Diversity Equals Beauty

When I was a child, I would spend hours looking through my library of horse breed books. I had many favorites, including the Friesian with his flowing black mane and tail and the Clydesdale with his gorgeous feathers. What I loved most was the diversity of all the breeds and yet how they were all the same: horses.

Each year we bring you our annual baroque issue, and each time I work on this special issue, I remember how I felt looking through those breed books so many years ago. The diversity of the many horses we see in dressage is not only beautiful, but inspirational. It reminds me that no matter what breed of horse you ride, you can still ride dressage.

This month we feature Friesians, Lusitanos and more. Our first feature takes us to southern Spain and the Royal Andalusian School of Equestrian Art. Steeped in history and tradition, the Royal School is dedicated to the preservation and promotion of purebred Spanish horses (Pura Raza Españolas, or P.R.E.s) and classical and country-style dressage. Established in 1973, the school now boasts an indoor arena with seating for 1,600 spectators and stables for 60 horses. To learn more about the history, performances and art at the Royal School, turn to p. 26.

While many of us are familiar with the P.R.E., we’re happy to also feature the Lipizzan in this year’s issue. This breed, known mostly for performances in Austria and in exhibitions around the U.S., had quite a showing during this year’s Adequan Global Dressage Festival. You can read about that in Arena on p. 15 and then learn about dressage rider Allen Kalchik’s desire to purchase a Lipizzan to take him through the levels. His story starts on p. 46.

Of course, our special baroque issue wouldn’t be complete without our “Baroque Horse Photo Gallery” (p. 50). This year’s collage includes a gorgeous selection of breeds caught in various moments of freedom as well as under saddle.

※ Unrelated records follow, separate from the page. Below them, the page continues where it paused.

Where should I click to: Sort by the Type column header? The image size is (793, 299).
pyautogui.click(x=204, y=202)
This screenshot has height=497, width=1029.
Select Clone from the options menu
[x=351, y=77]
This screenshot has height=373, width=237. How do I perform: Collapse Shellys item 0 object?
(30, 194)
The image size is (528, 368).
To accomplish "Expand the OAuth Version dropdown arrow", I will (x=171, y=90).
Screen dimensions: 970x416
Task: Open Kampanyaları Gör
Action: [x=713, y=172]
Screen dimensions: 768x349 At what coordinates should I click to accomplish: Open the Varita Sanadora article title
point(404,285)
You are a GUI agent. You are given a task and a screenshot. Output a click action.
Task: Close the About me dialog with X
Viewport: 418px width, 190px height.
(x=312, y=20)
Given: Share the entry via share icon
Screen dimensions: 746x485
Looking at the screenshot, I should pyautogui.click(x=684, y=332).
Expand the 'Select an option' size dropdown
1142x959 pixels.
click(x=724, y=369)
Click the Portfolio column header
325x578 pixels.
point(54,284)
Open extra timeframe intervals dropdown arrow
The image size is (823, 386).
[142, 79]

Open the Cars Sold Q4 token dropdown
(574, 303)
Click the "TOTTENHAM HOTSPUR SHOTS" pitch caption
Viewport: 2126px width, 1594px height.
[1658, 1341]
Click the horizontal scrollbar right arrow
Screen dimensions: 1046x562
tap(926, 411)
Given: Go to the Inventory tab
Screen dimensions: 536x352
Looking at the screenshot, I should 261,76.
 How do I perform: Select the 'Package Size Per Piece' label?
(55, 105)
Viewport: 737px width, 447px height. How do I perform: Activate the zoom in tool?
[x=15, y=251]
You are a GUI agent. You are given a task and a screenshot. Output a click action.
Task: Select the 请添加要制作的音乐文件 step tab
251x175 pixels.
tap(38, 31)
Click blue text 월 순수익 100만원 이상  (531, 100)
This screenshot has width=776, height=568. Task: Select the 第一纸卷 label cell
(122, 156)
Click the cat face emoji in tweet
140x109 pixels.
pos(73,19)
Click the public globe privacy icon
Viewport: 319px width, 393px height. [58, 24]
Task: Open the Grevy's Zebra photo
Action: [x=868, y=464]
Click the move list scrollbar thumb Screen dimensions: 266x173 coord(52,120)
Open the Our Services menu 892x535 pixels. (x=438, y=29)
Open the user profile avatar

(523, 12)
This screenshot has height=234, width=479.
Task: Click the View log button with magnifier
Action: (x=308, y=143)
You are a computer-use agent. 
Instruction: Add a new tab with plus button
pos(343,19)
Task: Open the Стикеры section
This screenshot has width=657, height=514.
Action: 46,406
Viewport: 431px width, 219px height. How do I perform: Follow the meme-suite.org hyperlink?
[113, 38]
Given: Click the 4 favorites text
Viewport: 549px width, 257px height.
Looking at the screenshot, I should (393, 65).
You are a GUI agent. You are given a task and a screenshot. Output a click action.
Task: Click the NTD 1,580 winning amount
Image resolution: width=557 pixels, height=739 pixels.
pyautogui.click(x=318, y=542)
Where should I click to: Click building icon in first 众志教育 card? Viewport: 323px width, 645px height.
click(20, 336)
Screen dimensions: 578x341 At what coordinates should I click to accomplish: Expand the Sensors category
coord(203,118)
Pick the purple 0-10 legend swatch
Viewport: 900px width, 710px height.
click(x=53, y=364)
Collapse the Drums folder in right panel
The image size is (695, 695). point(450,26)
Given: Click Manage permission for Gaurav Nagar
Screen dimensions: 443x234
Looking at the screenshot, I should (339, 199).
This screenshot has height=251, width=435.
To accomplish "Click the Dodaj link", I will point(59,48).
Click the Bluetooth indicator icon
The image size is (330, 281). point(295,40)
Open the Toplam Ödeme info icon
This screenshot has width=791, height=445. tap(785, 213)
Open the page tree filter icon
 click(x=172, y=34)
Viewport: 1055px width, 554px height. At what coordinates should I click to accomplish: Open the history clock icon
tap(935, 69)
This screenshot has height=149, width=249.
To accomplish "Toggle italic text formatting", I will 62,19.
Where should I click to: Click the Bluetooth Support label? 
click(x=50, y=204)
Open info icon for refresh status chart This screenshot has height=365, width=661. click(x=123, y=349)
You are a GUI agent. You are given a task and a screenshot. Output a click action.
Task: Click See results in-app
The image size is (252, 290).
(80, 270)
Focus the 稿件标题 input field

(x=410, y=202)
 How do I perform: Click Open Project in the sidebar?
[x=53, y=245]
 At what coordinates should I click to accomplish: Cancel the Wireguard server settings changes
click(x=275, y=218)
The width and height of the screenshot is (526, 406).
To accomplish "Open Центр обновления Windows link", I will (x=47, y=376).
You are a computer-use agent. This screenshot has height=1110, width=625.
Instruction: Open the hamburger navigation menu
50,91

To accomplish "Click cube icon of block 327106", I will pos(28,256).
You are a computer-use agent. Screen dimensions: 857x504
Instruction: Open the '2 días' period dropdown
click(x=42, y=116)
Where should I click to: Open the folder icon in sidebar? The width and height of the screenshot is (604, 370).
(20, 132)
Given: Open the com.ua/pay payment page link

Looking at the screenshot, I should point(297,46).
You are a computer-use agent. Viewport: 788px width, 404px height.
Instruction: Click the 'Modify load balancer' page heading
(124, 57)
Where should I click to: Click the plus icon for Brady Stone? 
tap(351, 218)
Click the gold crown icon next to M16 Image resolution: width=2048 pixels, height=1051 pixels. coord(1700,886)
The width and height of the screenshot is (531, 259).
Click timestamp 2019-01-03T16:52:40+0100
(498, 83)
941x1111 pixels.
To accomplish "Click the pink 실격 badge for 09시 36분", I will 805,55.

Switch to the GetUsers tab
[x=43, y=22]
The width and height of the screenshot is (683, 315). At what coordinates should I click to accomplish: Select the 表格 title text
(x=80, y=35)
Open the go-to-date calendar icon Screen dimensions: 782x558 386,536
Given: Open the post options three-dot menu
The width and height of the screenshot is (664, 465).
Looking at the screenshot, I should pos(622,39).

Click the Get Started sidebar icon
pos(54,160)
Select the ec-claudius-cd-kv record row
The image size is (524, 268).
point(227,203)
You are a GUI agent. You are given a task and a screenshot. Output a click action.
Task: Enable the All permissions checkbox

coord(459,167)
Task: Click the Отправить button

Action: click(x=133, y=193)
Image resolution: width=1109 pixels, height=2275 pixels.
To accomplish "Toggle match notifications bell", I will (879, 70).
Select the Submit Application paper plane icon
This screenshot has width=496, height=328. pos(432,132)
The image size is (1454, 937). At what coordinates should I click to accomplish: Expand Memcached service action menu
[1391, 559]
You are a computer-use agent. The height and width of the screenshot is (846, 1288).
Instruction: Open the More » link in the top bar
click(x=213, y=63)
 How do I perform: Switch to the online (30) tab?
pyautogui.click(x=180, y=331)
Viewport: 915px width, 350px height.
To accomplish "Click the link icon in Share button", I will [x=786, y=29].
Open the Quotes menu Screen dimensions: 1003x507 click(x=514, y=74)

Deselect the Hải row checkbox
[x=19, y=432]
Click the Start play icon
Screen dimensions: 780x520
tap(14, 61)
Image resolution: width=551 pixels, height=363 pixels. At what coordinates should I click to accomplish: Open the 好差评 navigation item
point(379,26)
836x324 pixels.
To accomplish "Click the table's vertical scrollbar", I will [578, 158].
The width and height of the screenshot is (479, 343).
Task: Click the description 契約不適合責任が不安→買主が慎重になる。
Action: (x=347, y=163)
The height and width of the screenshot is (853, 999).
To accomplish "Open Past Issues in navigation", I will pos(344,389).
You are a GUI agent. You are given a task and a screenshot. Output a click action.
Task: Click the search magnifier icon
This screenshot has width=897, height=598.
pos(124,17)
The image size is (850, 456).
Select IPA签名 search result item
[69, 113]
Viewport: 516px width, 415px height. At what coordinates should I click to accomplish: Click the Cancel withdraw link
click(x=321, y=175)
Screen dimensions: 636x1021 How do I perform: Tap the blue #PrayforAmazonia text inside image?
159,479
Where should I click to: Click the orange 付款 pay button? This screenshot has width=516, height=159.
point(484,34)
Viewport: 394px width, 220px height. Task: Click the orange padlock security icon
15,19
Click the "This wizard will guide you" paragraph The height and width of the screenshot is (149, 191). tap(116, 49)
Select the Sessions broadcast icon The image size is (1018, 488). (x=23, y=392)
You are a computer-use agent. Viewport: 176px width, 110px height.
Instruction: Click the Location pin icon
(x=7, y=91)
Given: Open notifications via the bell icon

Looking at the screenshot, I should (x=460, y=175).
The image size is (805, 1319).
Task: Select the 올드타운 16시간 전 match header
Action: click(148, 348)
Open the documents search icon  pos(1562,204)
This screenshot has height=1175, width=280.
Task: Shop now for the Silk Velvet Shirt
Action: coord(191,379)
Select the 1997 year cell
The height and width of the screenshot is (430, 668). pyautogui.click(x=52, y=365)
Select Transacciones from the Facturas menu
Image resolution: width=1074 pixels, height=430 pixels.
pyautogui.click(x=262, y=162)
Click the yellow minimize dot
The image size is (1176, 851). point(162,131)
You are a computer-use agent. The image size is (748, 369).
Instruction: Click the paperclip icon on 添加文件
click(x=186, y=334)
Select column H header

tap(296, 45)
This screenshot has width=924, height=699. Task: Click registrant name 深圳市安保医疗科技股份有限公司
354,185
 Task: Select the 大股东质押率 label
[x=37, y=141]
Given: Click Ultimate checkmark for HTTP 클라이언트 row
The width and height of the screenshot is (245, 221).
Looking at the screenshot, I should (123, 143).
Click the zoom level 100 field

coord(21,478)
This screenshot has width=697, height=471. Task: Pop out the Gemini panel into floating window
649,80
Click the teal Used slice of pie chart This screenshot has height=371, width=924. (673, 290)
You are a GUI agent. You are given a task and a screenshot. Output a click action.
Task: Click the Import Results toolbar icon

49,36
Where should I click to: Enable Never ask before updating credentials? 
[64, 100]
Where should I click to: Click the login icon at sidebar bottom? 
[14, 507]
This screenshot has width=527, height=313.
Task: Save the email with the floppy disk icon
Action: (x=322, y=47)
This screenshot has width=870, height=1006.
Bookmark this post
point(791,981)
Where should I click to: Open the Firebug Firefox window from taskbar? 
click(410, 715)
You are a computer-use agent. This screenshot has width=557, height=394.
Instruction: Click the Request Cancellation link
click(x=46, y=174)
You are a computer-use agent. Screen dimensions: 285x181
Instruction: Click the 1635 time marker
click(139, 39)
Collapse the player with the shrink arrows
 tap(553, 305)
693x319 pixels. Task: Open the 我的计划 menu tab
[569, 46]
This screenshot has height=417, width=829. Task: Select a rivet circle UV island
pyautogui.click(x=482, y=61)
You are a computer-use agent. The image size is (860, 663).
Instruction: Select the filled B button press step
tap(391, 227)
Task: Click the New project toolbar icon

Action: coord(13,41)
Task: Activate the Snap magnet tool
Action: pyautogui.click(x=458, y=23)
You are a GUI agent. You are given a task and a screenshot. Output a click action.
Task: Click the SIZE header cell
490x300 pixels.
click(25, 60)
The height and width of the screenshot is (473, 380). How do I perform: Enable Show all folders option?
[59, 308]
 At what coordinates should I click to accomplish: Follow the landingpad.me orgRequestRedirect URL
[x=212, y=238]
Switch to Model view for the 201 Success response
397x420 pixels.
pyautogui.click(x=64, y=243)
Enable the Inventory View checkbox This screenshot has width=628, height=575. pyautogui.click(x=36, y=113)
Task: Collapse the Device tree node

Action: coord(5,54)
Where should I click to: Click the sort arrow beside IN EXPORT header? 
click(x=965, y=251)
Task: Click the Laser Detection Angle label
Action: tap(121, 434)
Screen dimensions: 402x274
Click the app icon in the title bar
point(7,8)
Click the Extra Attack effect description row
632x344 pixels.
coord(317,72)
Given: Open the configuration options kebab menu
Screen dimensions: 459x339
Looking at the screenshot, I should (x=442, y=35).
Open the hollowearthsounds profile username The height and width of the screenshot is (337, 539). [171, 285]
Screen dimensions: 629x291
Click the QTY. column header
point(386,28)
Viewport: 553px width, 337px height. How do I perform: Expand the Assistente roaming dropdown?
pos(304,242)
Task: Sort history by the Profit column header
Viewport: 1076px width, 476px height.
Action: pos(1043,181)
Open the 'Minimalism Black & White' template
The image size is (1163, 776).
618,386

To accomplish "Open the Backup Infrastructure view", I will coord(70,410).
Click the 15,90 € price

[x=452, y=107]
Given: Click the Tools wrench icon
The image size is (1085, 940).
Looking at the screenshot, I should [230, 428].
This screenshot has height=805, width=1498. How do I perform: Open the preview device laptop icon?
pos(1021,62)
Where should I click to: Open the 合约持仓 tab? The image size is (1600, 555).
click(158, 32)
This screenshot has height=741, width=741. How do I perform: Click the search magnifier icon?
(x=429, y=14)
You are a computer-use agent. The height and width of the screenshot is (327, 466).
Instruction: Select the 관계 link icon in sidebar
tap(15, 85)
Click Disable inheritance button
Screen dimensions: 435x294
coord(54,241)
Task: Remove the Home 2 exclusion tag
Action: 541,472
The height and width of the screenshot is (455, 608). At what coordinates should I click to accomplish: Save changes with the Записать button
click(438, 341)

We didn’t want to leave you without any training this month. So in addition to our baroque articles, we bring you Part 2 of Isabelle von Nuemann-Cosel’s “Improve Your Seat” series (p. 34). Last month she explained the process of recognizing, analyzing and understanding the reasons for your position problems, and this month she offers some exercises to help overcome those problems.

Other articles include an excerpt from the new book Dressage Q&A with Janet Foy (p. 60), “Dressage on a Budget” (p. 56) and “Taking the Lead” (p. 40), a story about George Williams and Charlotte Bredahl-Baker—the newly appointed coaches of the USEF Youth Dressage Program.
I hope this issue inspires you to ride and embrace the diversity of all breeds.